** BEGIN **

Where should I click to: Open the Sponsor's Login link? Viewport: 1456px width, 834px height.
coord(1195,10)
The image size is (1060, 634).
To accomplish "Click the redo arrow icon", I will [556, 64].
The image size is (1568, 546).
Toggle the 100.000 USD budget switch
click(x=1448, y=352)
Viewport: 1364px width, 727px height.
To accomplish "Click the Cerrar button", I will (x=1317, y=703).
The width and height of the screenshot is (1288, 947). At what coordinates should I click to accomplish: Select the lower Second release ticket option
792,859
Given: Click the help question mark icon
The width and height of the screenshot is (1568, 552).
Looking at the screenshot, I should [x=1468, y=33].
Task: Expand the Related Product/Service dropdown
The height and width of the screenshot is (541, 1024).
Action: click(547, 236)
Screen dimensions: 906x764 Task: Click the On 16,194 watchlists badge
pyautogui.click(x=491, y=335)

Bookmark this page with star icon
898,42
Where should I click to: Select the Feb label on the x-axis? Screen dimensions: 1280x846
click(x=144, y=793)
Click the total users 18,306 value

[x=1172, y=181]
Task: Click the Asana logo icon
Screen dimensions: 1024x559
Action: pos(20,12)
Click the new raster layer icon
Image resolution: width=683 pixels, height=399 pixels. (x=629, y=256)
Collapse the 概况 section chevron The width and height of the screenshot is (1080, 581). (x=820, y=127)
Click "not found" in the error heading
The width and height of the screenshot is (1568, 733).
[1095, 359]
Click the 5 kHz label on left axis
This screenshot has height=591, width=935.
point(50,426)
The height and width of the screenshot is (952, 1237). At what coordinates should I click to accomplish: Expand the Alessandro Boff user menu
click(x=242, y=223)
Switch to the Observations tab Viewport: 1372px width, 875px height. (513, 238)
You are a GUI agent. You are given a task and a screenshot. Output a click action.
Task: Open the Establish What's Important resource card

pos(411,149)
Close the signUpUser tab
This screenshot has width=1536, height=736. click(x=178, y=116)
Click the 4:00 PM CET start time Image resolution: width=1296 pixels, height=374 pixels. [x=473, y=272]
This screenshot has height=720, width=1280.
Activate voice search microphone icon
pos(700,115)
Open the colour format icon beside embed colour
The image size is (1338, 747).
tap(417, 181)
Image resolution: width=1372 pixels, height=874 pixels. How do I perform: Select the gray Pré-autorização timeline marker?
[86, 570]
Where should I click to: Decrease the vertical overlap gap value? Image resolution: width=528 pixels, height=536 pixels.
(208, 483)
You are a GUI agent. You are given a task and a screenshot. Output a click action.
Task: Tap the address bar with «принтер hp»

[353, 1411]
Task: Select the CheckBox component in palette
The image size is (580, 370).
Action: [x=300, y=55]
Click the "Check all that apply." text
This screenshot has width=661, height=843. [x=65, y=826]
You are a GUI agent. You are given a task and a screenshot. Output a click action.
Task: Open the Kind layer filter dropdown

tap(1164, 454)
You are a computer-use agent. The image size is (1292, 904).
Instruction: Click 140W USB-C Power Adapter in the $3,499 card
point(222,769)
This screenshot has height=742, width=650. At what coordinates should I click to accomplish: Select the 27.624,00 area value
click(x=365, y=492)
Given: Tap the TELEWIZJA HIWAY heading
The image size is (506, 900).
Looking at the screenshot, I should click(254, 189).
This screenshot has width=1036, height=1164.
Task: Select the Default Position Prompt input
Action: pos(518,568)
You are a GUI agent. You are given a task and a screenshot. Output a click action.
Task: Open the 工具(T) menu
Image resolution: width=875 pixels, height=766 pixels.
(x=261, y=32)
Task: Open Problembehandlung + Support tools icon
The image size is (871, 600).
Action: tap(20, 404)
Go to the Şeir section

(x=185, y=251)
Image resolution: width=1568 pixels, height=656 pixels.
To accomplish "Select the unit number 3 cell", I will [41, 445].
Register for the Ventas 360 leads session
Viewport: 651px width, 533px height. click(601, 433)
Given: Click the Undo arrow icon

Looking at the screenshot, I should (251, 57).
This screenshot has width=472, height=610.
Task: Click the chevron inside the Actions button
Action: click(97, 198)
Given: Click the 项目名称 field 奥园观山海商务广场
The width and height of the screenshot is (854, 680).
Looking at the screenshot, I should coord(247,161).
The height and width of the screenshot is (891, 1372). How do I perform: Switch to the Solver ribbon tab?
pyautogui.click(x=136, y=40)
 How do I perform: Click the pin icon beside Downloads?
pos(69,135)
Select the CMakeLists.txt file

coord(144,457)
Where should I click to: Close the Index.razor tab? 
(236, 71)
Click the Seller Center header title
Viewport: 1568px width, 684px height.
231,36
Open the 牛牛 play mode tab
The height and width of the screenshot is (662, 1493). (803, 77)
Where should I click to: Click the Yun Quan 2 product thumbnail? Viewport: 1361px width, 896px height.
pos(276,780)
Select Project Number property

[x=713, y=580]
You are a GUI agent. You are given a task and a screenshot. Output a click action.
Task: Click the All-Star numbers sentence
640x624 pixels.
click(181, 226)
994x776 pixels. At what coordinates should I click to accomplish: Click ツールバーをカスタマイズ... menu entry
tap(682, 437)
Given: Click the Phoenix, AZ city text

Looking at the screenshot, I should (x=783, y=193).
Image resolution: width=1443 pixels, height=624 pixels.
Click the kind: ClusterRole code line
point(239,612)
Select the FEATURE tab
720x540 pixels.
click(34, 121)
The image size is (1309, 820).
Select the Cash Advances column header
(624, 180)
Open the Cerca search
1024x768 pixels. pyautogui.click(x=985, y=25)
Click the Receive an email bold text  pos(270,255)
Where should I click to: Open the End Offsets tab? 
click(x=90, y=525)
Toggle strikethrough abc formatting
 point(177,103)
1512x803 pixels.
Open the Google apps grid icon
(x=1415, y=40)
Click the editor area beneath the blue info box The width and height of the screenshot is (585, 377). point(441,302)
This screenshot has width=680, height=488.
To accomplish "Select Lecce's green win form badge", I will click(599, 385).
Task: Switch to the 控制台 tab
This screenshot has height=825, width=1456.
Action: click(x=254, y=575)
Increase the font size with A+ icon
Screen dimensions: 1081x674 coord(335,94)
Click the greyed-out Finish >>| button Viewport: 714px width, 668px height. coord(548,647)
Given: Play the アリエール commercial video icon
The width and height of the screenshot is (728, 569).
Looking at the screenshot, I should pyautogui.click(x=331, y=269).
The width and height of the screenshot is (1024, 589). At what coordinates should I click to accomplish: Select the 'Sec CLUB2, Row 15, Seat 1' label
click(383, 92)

** END **

**WHAT TO DO:** Which lines in the items above contain the word "menu"? Copy out each of them.

**EXERCISE SOLUTION:**
The height and width of the screenshot is (952, 1237). At what coordinates should I click to accomplish: Expand the Alessandro Boff user menu
Task: Open the 工具(T) menu
994x776 pixels. At what coordinates should I click to accomplish: Click ツールバーをカスタマイズ... menu entry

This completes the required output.